=== INPUT FOR THIS TASK ===

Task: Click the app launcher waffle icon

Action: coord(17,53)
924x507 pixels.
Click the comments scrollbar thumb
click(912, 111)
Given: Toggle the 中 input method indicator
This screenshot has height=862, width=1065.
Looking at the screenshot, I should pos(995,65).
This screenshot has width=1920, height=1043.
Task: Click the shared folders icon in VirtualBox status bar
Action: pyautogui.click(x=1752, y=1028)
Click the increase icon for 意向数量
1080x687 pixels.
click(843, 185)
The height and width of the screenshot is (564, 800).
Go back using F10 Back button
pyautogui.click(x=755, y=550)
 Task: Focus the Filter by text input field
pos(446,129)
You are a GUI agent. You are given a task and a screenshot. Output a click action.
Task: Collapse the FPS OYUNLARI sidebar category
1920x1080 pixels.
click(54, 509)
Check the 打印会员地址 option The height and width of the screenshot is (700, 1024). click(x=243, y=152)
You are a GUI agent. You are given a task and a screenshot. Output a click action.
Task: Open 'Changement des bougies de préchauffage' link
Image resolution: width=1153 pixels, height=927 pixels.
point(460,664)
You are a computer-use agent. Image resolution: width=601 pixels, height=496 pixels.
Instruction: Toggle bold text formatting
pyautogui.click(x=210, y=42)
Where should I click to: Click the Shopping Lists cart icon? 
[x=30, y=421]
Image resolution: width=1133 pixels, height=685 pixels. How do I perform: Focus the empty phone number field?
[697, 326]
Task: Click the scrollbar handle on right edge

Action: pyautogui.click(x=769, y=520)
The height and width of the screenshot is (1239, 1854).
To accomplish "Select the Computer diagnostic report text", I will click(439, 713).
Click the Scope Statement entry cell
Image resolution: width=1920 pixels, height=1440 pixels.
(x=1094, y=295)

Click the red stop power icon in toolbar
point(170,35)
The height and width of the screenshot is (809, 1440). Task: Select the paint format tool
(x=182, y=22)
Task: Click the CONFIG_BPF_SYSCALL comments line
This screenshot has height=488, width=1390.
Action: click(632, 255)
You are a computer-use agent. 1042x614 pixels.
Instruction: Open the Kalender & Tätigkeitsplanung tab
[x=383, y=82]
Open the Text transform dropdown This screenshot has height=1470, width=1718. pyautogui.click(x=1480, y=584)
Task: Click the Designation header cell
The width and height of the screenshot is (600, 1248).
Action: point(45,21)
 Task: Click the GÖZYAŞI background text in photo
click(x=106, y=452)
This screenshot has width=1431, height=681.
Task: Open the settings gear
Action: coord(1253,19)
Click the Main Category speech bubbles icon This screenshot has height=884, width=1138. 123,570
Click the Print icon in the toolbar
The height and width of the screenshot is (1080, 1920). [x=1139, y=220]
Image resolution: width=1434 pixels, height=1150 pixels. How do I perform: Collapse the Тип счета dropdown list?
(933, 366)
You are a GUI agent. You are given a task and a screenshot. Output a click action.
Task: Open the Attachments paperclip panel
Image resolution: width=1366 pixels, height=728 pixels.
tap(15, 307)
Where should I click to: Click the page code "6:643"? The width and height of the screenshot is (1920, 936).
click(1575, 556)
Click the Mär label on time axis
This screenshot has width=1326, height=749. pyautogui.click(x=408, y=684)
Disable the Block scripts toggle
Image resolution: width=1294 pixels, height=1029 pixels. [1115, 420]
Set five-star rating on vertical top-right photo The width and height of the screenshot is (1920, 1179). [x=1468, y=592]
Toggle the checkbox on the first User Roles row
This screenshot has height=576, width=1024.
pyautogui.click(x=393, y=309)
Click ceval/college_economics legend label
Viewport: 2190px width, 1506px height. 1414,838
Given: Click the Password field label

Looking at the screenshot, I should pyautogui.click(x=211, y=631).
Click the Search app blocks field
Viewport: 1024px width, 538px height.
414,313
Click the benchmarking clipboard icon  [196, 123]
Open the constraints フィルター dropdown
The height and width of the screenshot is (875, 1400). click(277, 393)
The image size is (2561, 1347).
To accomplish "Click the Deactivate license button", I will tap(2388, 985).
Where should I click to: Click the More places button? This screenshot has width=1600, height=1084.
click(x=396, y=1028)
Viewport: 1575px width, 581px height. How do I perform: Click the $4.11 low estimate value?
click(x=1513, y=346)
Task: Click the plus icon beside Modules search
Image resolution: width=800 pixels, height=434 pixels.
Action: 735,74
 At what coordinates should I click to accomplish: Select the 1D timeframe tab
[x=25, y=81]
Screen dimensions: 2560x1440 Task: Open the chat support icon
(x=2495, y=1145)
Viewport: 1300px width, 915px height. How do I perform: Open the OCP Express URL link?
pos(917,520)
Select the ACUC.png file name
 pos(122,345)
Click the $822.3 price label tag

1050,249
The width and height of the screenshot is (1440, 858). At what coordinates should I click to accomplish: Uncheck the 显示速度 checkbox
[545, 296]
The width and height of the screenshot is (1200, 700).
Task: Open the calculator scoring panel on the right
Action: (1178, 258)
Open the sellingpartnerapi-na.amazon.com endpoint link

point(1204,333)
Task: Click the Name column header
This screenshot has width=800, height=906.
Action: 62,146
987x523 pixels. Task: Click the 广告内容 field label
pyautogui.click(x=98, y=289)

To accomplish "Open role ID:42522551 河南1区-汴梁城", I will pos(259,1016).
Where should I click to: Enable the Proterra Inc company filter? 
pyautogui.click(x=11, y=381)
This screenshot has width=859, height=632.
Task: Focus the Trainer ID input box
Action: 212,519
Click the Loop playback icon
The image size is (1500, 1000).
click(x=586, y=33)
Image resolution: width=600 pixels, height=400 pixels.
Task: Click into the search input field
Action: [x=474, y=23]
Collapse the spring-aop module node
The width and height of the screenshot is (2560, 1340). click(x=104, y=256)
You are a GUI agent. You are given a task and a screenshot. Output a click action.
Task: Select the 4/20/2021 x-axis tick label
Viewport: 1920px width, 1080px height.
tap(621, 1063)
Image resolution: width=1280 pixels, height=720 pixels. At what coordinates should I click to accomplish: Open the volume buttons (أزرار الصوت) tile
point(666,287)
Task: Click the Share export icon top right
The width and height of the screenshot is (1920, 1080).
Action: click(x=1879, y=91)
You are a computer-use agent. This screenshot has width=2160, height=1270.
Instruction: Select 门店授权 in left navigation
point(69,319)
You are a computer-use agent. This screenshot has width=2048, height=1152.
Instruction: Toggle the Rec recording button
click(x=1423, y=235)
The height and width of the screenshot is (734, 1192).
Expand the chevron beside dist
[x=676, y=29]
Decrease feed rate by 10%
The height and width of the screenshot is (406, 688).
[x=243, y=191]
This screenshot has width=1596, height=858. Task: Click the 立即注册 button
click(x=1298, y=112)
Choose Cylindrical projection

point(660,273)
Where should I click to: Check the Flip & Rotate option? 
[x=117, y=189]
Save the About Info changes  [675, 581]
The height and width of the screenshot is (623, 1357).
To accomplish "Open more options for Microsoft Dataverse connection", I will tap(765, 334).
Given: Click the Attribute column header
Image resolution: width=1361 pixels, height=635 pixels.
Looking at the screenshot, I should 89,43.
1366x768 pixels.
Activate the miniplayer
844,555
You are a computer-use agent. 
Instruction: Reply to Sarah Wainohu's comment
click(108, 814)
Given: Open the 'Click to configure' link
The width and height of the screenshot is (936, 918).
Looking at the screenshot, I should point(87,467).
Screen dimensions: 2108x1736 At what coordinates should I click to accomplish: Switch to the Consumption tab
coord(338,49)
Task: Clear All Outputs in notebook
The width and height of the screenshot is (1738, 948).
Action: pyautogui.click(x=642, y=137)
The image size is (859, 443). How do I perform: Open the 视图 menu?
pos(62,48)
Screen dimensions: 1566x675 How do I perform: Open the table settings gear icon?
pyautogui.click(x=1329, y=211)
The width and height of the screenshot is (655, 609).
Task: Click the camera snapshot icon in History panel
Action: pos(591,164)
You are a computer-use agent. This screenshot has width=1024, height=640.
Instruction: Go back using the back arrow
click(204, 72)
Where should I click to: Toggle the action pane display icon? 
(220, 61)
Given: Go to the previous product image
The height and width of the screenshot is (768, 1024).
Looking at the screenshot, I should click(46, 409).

===

Format the lines as a Markdown table, starting at the first line of the rows and ending at the line that contains "click(912, 111)". Use the columns Number and Text, number each line, and leave out blank lines.

= CORRECT OUTPUT =
| Number | Text |
|---|---|
| 1 | Task: Click the app launcher waffle icon |
| 2 | Action: coord(17,53) |
| 3 | 924x507 pixels. |
| 4 | Click the comments scrollbar thumb |
| 5 | click(912, 111) |